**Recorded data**
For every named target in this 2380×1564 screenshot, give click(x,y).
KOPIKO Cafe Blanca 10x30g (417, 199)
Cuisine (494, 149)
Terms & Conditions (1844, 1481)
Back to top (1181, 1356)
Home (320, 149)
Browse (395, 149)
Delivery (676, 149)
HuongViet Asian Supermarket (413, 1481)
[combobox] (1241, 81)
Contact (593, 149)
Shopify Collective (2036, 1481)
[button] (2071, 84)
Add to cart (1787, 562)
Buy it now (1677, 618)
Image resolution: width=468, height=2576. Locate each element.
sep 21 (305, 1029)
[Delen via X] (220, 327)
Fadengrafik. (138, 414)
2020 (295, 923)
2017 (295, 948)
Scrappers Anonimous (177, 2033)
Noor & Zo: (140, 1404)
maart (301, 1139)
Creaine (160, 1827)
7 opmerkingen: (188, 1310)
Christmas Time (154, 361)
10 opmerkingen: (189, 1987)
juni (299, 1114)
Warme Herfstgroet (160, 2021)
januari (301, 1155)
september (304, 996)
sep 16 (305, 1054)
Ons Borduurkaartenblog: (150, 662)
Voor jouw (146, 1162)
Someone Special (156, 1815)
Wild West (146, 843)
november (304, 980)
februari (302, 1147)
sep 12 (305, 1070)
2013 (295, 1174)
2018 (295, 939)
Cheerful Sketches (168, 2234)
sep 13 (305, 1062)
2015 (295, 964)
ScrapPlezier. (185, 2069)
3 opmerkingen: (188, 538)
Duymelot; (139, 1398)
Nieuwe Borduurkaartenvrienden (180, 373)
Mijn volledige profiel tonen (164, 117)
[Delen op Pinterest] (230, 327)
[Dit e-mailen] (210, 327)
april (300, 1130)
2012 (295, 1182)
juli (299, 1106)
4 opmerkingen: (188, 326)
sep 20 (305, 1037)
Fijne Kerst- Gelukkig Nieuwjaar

**Exercise details**
Take the lines above from the one holding "3 opmerkingen: (188, 538)" to the last and output them exactly.

**Final answer**
3 opmerkingen: (188, 538)
Duymelot; (139, 1398)
Nieuwe Borduurkaartenvrienden (180, 373)
Mijn volledige profiel tonen (164, 117)
[Delen op Pinterest] (230, 327)
[Dit e-mailen] (210, 327)
april (300, 1130)
2012 (295, 1182)
juli (299, 1106)
4 opmerkingen: (188, 326)
sep 20 (305, 1037)
Fijne Kerst- Gelukkig Nieuwjaar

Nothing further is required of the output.